▶ [WHAT IS EXPECTED]:
Render the rows as a Markdown table with the columns Row and Line, one table row per line and no blank lines, starting at the line that contains "You are a GUI" and ending at the line that contains "coord(1029,52)", both included.

▶ [ITEMS]:
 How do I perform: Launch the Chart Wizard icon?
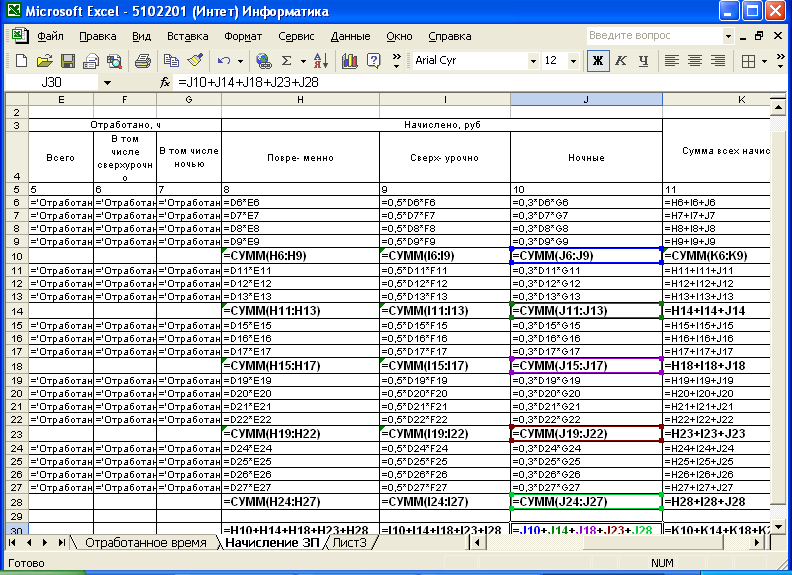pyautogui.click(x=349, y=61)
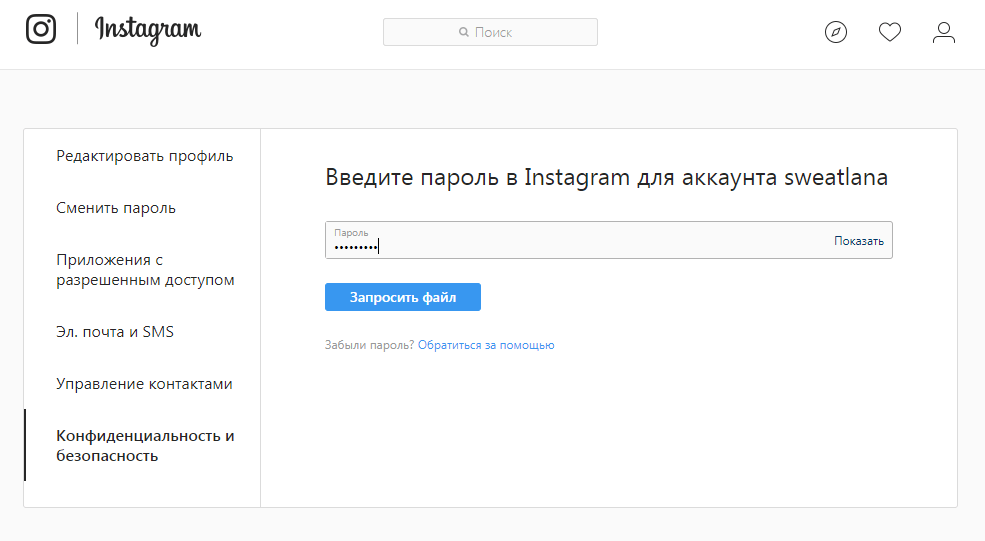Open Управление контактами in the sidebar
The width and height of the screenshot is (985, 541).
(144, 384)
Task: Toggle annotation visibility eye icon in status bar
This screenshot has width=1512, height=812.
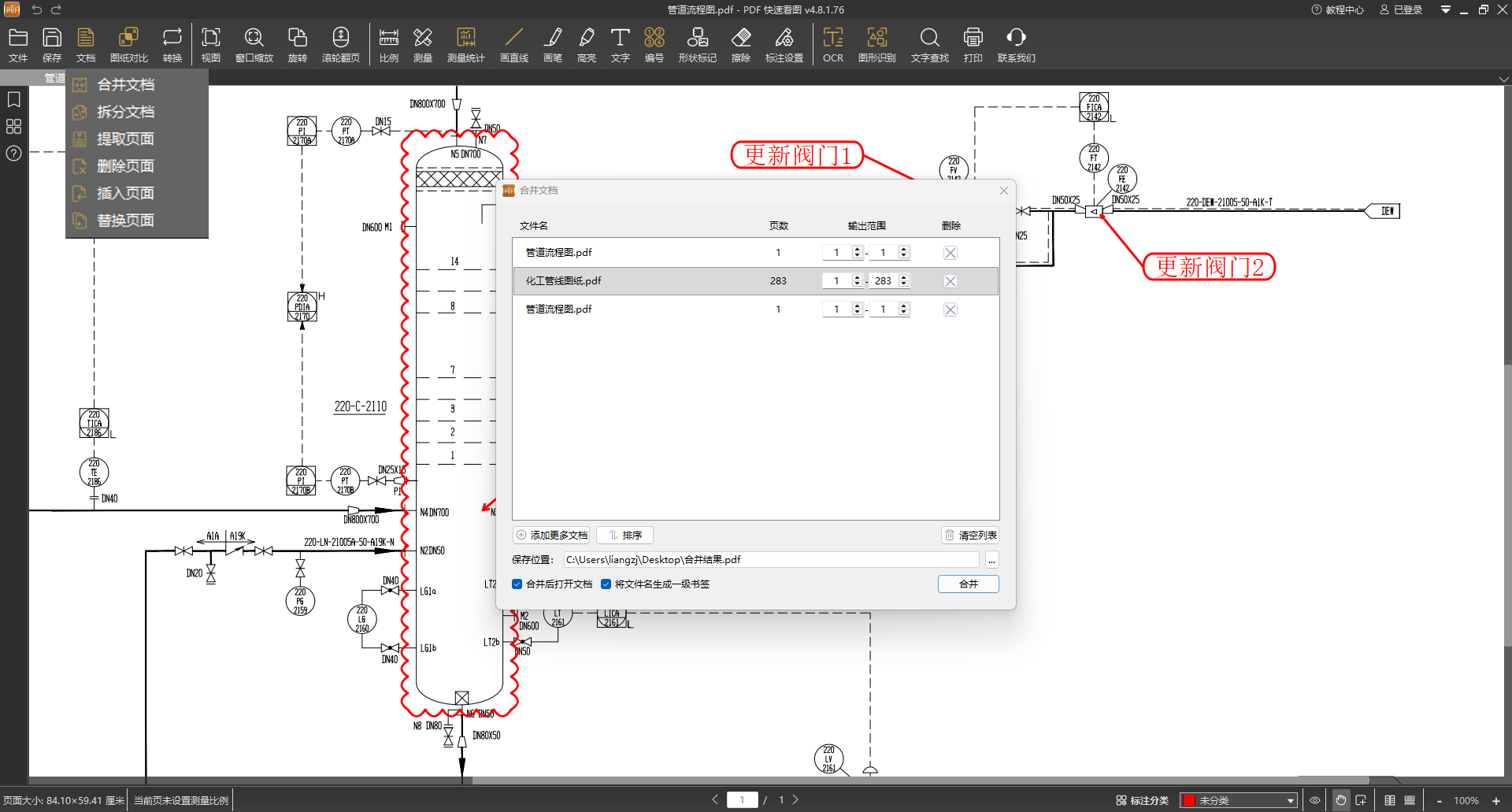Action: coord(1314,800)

...

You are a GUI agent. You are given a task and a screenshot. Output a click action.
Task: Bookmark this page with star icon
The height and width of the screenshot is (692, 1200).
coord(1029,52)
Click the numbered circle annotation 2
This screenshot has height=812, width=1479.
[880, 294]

* * *

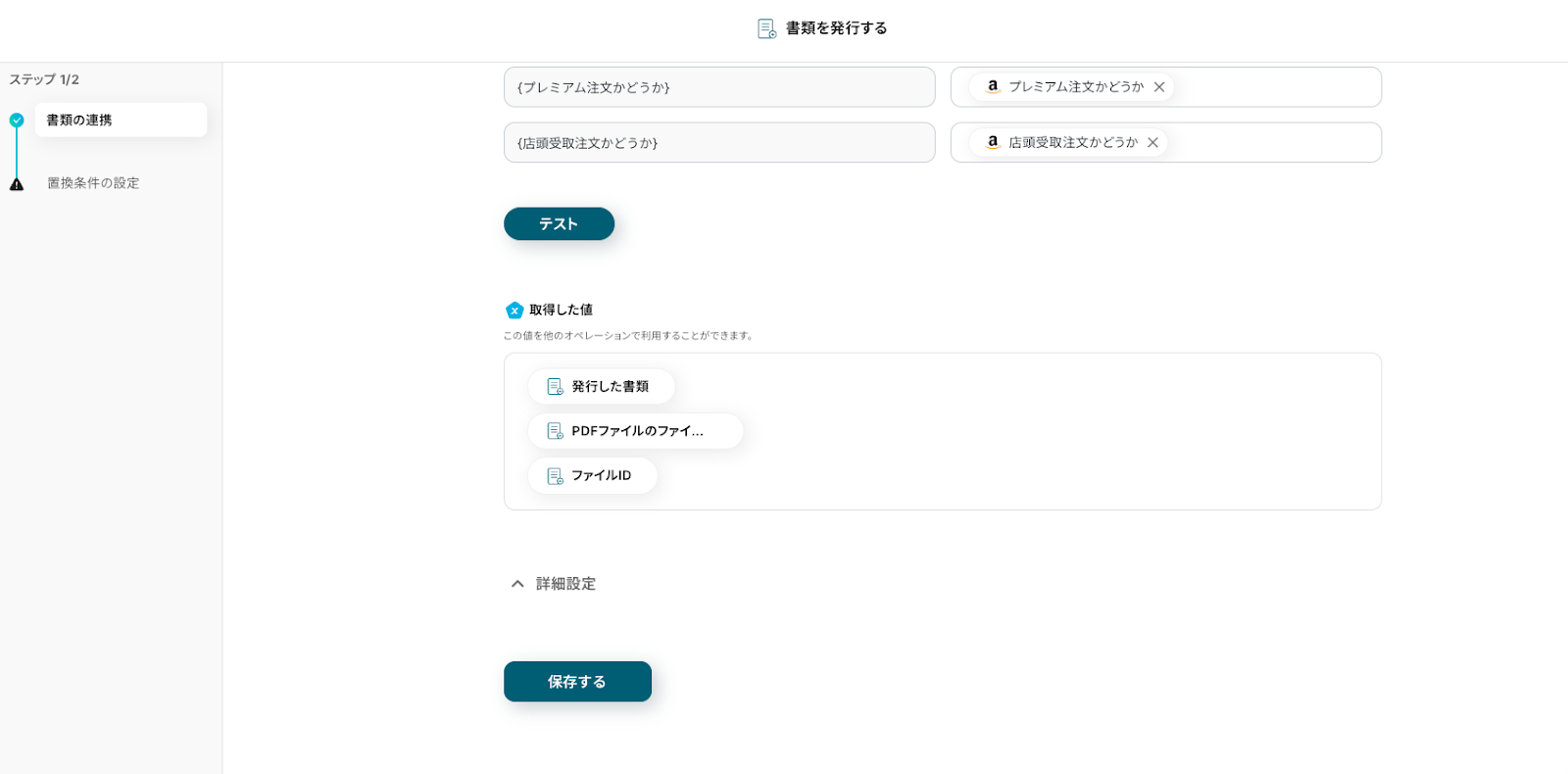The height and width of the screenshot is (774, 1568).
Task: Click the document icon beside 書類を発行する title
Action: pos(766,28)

▶ [RESULT]:
| Row | Line |
|---|---|
| 1 | You are a GUI agent. You are given a task and a screenshot. Output a click action. |
| 2 | Task: Bookmark this page with star icon |
| 3 | The height and width of the screenshot is (692, 1200). |
| 4 | coord(1029,52) |